→ Source document:
* * *

Resilient Responses successfully captured my attention and being able to watch it at home – even though restrictions are easing – allows for the message of the exhibition to brew stronger. The fact that we are viewing this from our own “tanks” and are going through a common experience allows for the collaboration between Bernay, Heyes and Rowdy SS to nestle in feelings pertaining to the isolation from personal communities and loss of potential opportunities for new connections and growth, as well as how this trauma can be worked through and allow us to move forward with fluidity and growth.

Daunting steps up to a defining meeting with your boss…meets parkour paradise! (Image Credit: Tate Modern)

Becca

I’d like to begin by stating for the record that I am quite a fan of the Tate. I wouldn’t say in a hard-core I-keep-super-up-to-date-with-what-they’re-doing kind of way, but when teenage me first discovered the excitement of London and the easy thrill of a free gallery, Tate Modern was one that I usually frequented. It’s also important to know that I’m trying to say yes to as much as I can at the moment. In a time when it feels like cultural experiences are a little hard to come by – in the ways that we’ve been used to, anyway – I’m keeping an open mind when opportunities present themselves.


Resilient Responses was never going to replace, or even try to mimic, the experience of being in a gallery. The bare, concrete space in which it was filmed certainly screamed of the Tate (and in some my university, UEA – if you know, you know), but in every other sense was unlike any art I had previously consumed. The 50 minute long film is a barrage on the eyes and ears; a sometimes uncomfortably overwhelming offense of overlapping sounds, lights, and shadows. Written and performed during the pandemic, the vignettes (supposedly) speak to the exceptionally universal experience of living through the past year.


Truth be told, I’m not sure I really understood what was going on. There, I said it. I so wanted to be provoked, moved, or somehow touched by the combination of movement, sound, and spoken word that the event’s website described. Maybe I’m just not the right target audience, but it did feel a little unnecessarily confusing – a bit of a contrast to the usually so accessible nature of the Tate. By far the most interesting aspect of the film was the five or so minutes at the end of the film in which featured artists, Ekin Bernay, Rowdy SS, and Thomas Heyes speak briefly about the work they presented. I honestly would have preferred a greater emphasis on this discussion and I think this would have increased the accessibility of the film also.


The film featured work from Thomas Heyes, Ekin Bernay and Rowdy SS and special guest Rebecca Bellantoni. Each artist played heavily with the expansive emptiness of the tanks below the gallery, using light, shadow, and echoes to produce a genuinely quite extraordinary viewing experience. Thomas Heyes’ roughly 10 minute long piece culminates with such a cacophony of grating, echoing, clanging noise that its abrupt ending had my ears ringing with the following deafening silence.


The subsequent section saw a collaboration between Thomas Heyes and Rowdy SS. I might be about to absolutely ruin my future career as a renowned art critic, but this section of the film honestly reminded me so much of those videos you see on Facebook or Tik Tok with the caption ‘Do You Want To Know What It’s Like To Have Siblings?’. You know those videos where it’s just siblings doing the weirdest stuff together in absolute silence? We see the two performers writhing about the space, their bodies simultaneously completely reliant on each other and completely incompatible. No words are exchanged between them. Maybe I’m outing myself and my siblings as too weird to be relatable but honestly I haven’t been able to get that image out of my head since.


I guess this is speaking to the absolutely disorienting experience of being so suddenly removed from the vast majority of people that are important to us during the pandemic. I suppose I have understood something then… it’s just not the medium for me.

* * *

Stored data
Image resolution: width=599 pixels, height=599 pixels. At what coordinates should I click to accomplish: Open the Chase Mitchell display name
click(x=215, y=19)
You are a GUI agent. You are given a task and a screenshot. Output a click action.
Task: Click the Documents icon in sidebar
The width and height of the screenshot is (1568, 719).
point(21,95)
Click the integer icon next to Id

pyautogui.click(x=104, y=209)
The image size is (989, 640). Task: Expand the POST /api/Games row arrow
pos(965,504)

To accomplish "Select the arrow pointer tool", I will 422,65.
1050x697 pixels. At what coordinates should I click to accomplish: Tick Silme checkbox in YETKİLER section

* * *

→ Work instruction: Do these statements agree with the review of Resilient Responses? (a) The film runs 50 minutes. (b) Thomas Heyes’ piece lasts about 20 minutes. (c) Heyes and Rowdy SS speak to each other during their collaboration. Answer yes or no for each and quote the words that decide it.

→ Your solution:
(a) Yes: "The 50 minute long film is a barrage on the eyes and ears"
(b) No: "Thomas Heyes’ roughly 10 minute long piece"
(c) No: "No words are exchanged between them."